The deacons brought in a pine tree and set it up, so she offered them some of the cookies their own wives had brought the day before, and they sat in the parlor for fifteen minutes. And then the Reverend went up in the attic and brought down a box with ornaments in it. He said, “It’s been — I don’t know how many years!” There was a tree in the church, and that used to be all he needed, those years when he was alone. He spent an hour untangling the strings of lights, and then he plugged them in, and when they didn’t come on he started working through them to find the bad bulbs. He said, “This used to take a lot of the charm out of Christmas for me.

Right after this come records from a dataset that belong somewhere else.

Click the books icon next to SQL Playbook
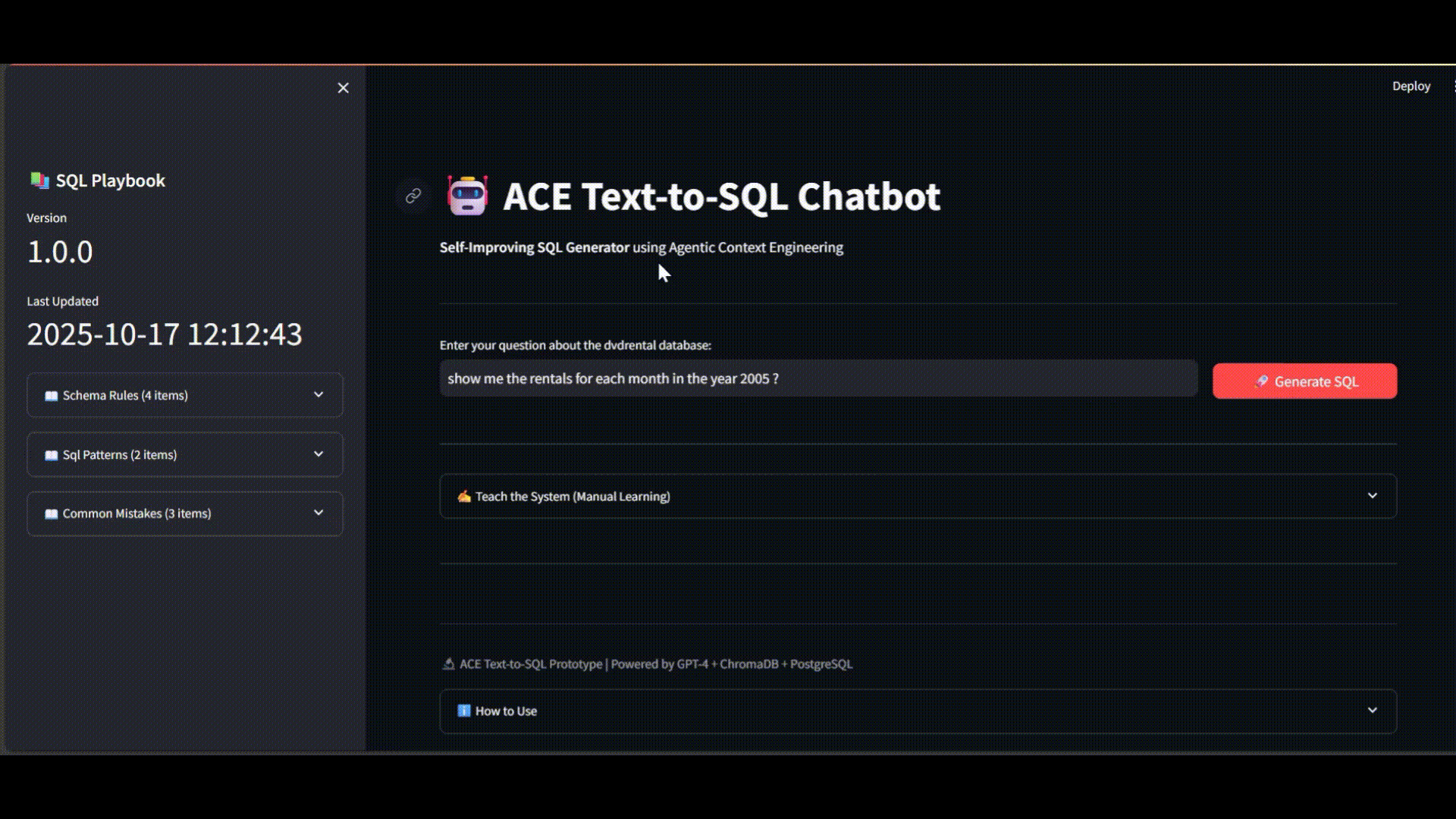coord(39,180)
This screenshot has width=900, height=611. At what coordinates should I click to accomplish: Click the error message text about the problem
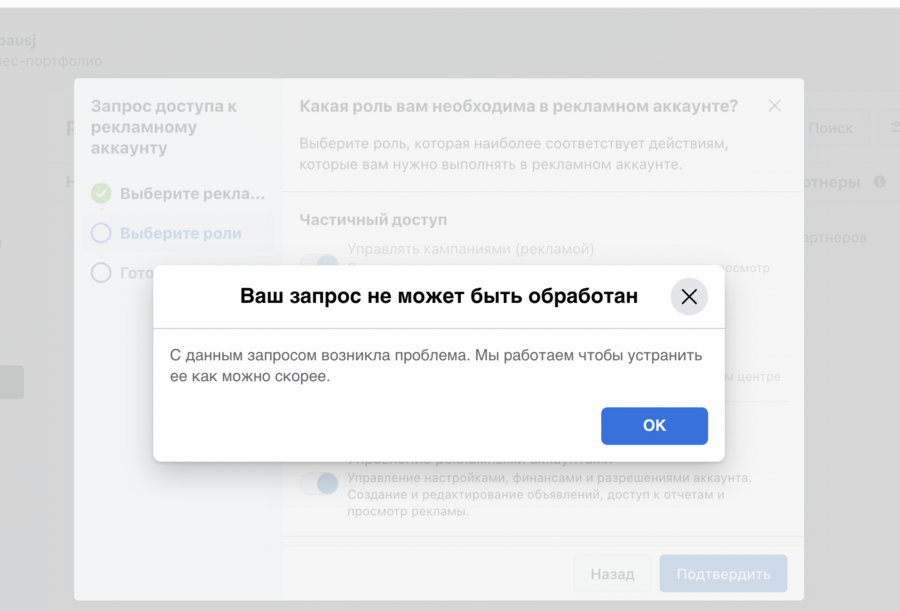pos(436,366)
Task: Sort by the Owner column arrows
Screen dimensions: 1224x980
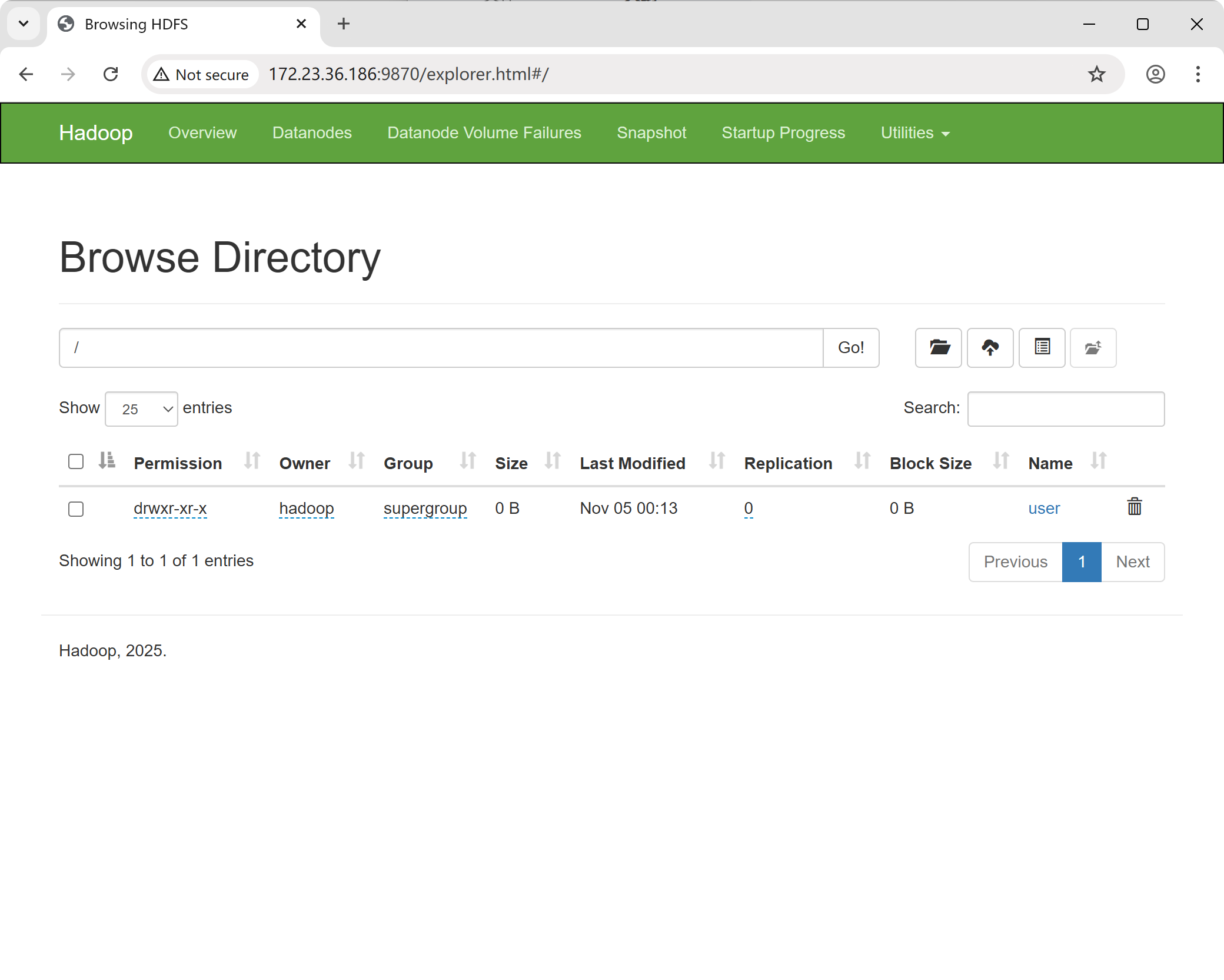Action: point(356,462)
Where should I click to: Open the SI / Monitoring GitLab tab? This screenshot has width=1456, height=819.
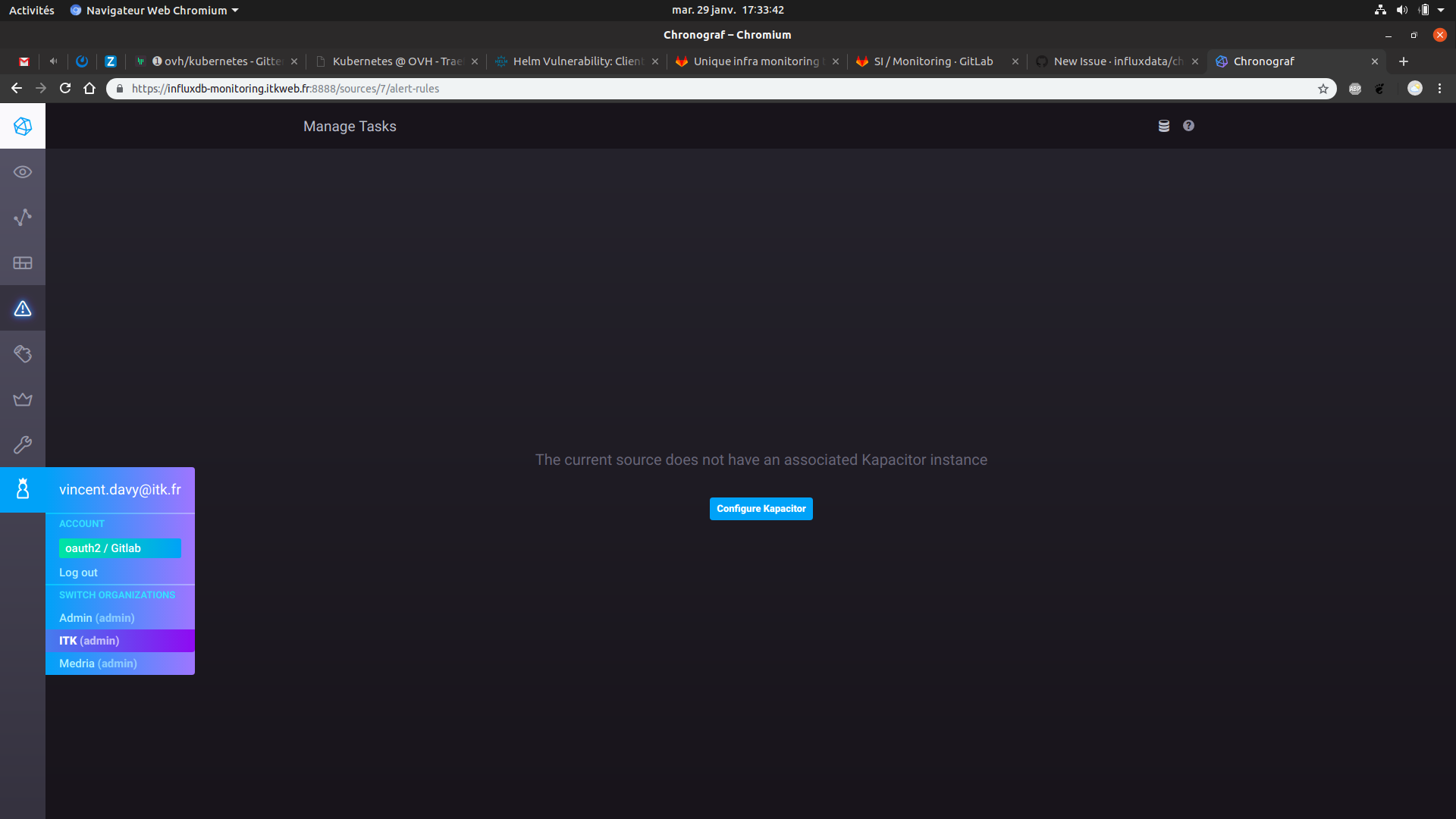[x=933, y=61]
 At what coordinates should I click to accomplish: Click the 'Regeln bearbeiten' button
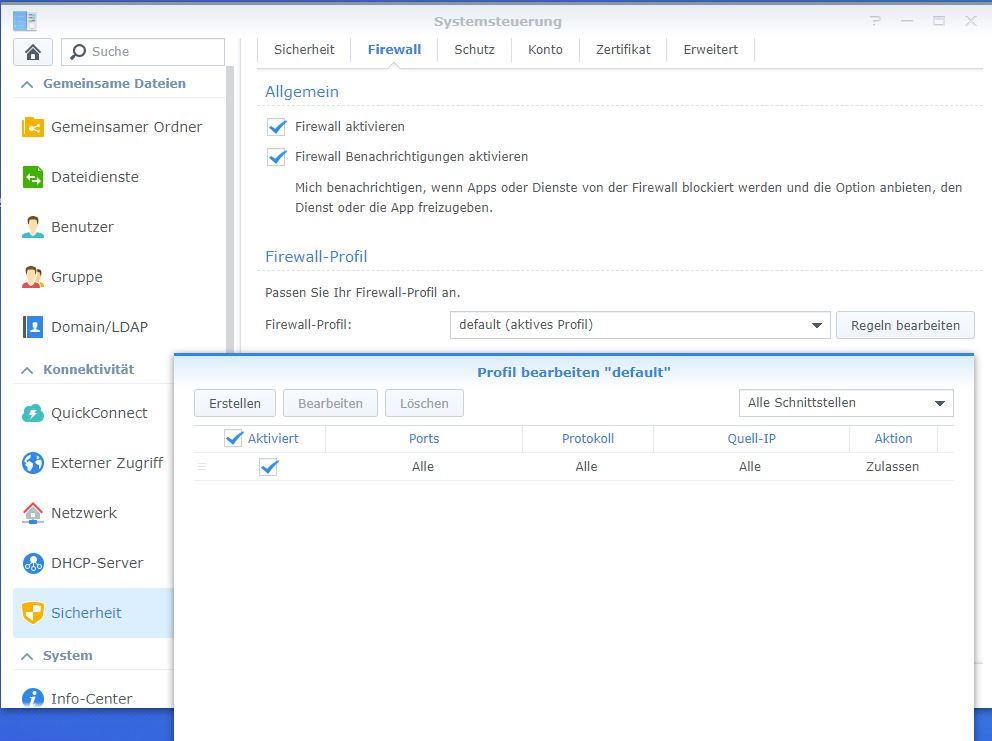pyautogui.click(x=905, y=325)
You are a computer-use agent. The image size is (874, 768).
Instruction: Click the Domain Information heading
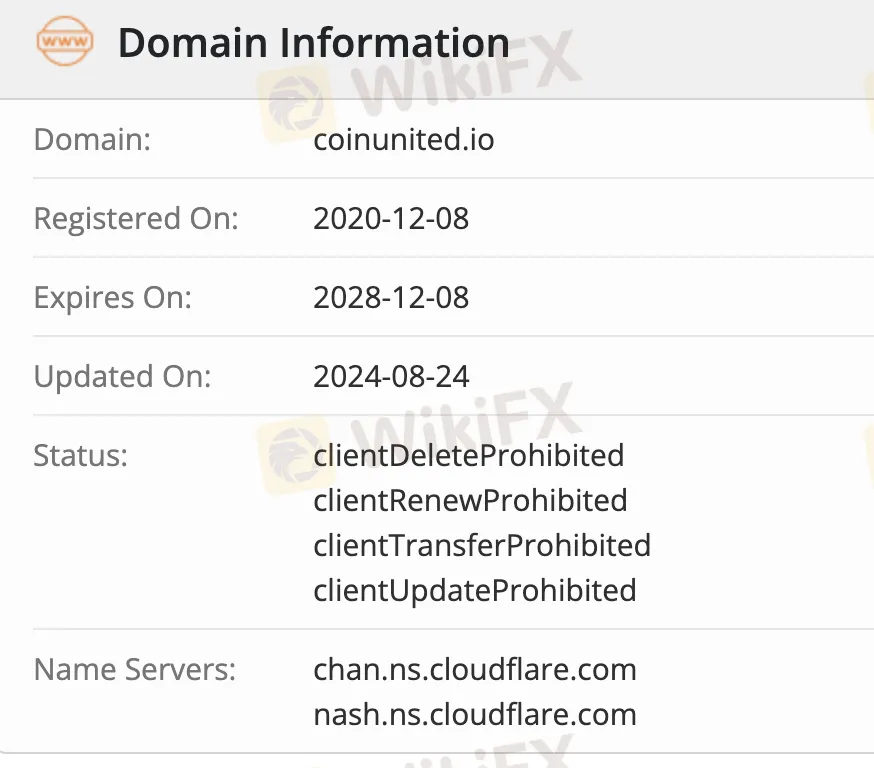pyautogui.click(x=314, y=42)
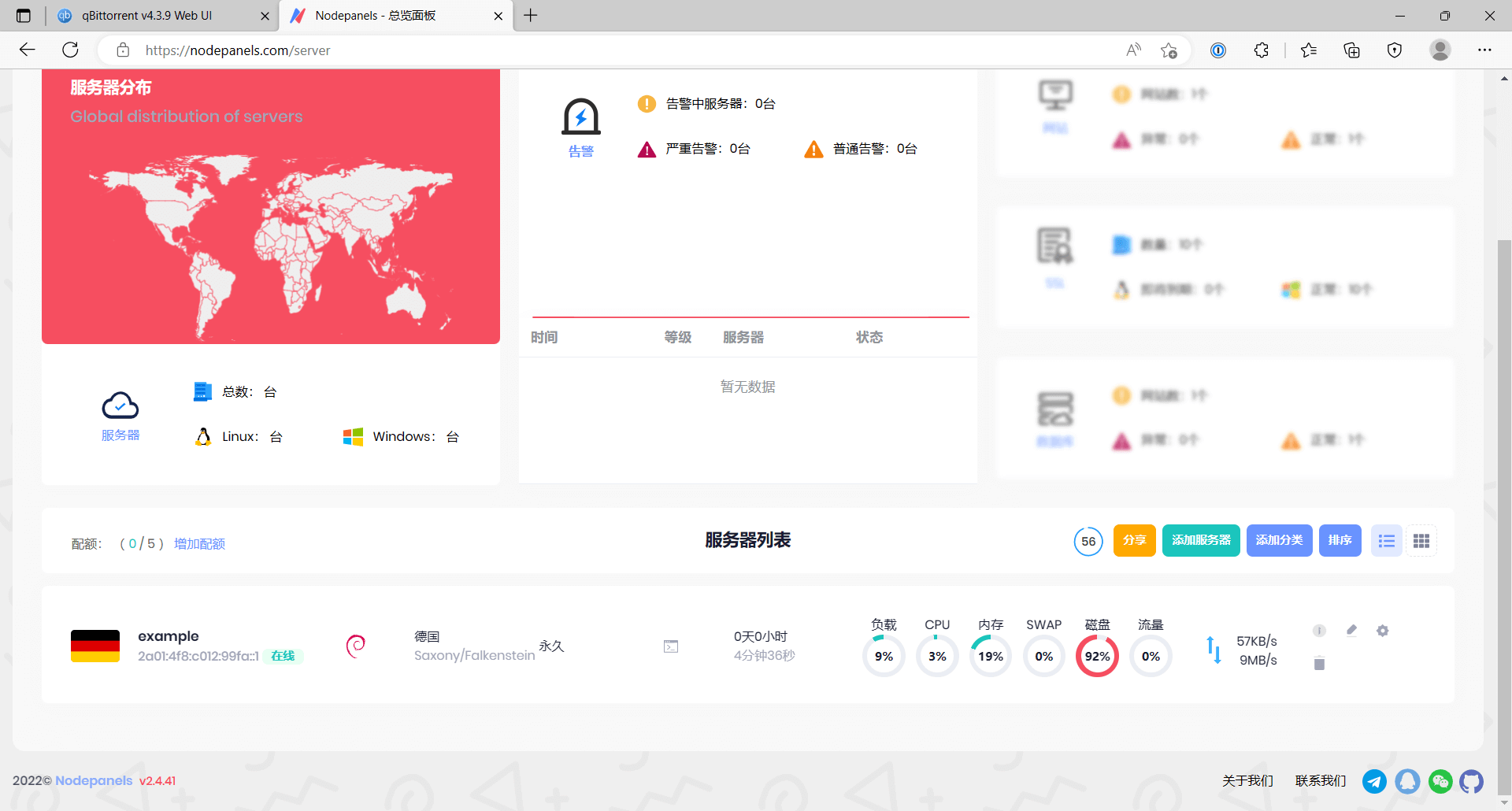Open the terminal icon in example row
Viewport: 1512px width, 811px height.
[x=671, y=646]
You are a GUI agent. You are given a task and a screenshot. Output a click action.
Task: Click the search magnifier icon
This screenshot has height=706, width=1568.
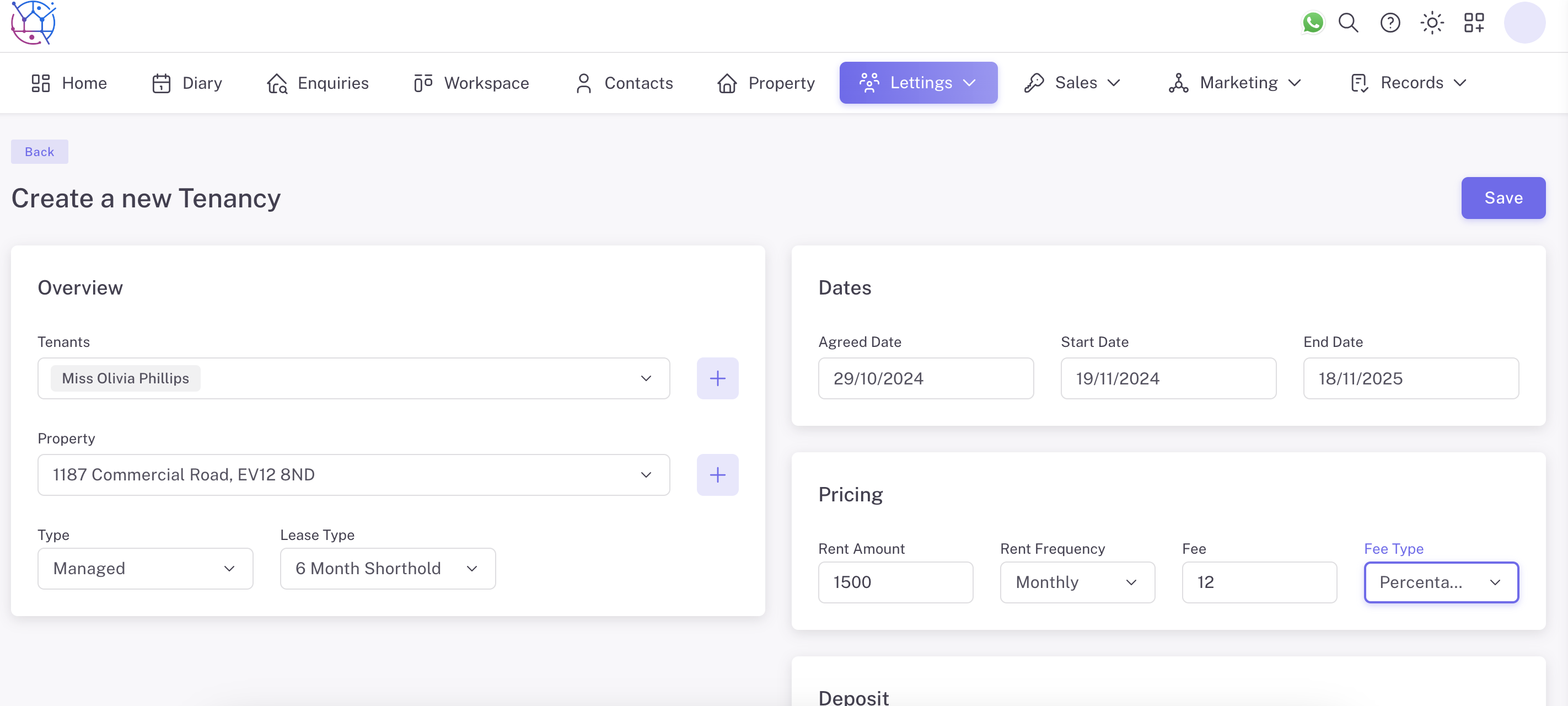[1348, 23]
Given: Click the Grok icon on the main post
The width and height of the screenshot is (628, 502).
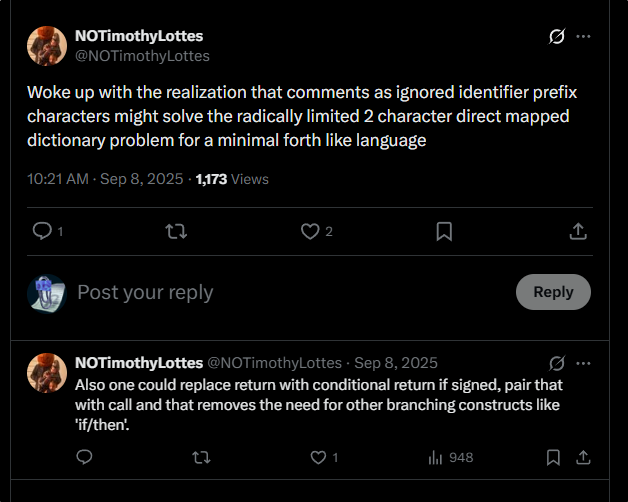Looking at the screenshot, I should tap(558, 36).
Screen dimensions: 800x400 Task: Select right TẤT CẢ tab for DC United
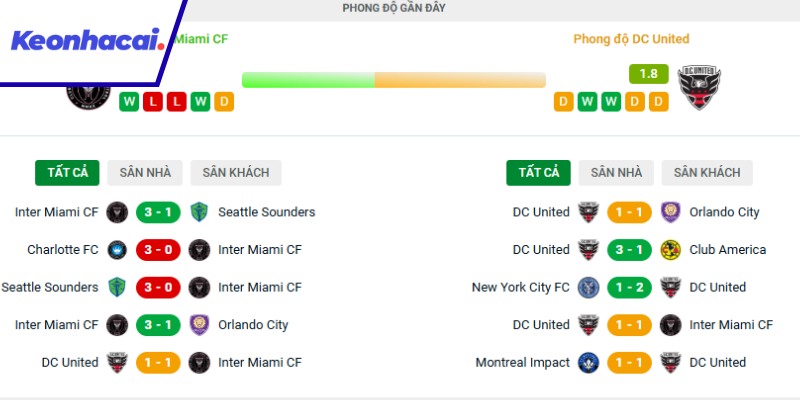pos(538,172)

When I was young and impatient.” Finally they did light up, and he strung the tree with them and turned off the lamps. “I’d almost forgotten,” he said. The room did look very pretty. “Next year we’ll have somebody here to help us enjoy it.” At the bottom of the box there were ornaments made of thread spools and colored paper and walnut shells. The children. “Nothing here we can use,” he said. “I’ll stop by the dime store tomorrow.” And then he carried the box up to the attic again.